Amorphic datasets have a hierarchy. That means Files are connected with Datasets, and Datasets are connected to Domains. So, first create a Domain using Amorphic Administration. Then create a Dataset, and upload structured, semi-structured, or unstructured files to it.

For more info and required fields for dataset creation, read Create New Dataset.

  • Dataset Name: Name of the dataset. Dataset name must be 3-70 alphanumeric characters, with underscores (_) only. Your dataset name must be unique across the application.

  • Dataset Description: Description of the dataset. Please provide as much detail as possible. The full text of this field is searchable within the application.

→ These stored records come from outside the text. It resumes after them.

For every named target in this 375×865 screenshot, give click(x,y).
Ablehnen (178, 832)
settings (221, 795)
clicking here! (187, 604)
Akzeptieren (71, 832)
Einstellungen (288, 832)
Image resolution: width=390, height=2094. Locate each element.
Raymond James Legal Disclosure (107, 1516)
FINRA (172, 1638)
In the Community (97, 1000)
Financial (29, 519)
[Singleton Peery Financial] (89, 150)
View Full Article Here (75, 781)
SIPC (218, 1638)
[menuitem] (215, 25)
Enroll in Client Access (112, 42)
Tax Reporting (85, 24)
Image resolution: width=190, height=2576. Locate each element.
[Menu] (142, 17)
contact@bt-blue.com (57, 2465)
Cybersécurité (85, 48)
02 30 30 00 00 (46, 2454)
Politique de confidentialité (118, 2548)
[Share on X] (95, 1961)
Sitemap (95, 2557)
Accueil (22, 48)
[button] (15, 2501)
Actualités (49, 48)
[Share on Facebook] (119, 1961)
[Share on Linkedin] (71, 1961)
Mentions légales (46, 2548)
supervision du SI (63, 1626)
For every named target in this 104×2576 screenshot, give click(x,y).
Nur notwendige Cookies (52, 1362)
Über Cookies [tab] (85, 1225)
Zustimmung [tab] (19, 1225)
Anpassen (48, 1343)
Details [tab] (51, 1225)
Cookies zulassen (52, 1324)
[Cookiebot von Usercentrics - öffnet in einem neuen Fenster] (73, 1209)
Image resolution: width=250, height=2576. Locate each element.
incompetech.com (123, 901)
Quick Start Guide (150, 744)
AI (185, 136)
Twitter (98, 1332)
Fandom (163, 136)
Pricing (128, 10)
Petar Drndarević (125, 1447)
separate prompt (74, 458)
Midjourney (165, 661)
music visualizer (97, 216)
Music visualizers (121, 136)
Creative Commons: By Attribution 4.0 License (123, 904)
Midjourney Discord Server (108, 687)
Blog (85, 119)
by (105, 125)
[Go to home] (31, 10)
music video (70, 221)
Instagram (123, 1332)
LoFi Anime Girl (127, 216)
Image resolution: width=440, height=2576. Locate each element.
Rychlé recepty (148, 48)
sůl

  • Domain: Domain groups related datasets to keep them organized. This will be used when creating the DynamoDB table.

  • Data Classification: To classify the dataset with different categories to protect the data more efficiently. For example: PCI, PII, etc.

  • Keywords: Keywords for the dataset. Keywords are indexed and searchable within the application. Please choose meaningful keywords that will help you and others to easily find related datasets.

    • Connection Type: Amorphic currently supports the following connection types:
    • API: The default connection type, which can be used to manually upload files to the dataset. Refer to the Dataset Files documentation for more information on manual file uploads.
    • JDBC: For ingesting data from a JDBC connection (as source) to the Amorphic dataset. Requires a schedule for data ingestion.
    • S3: For ingesting data from an S3 connection (as source) to the Amorphic dataset. Requires a schedule for data ingestion.
    • Ext-API: For ingesting data from an external API (as source) to the Amorphic dataset. Requires a schedule for data ingestion.
    • File Type: The supported file types for DynamoDB datasets are CSV, TSV, XLSX, and Parquet.
    • TargetTablePrepMode
      • recreate
      • truncate
    • SkipFileHeader (Optional) : When Skip Trash is True old data is not moved to Trash bucket during the data reload process, default is true when not provided.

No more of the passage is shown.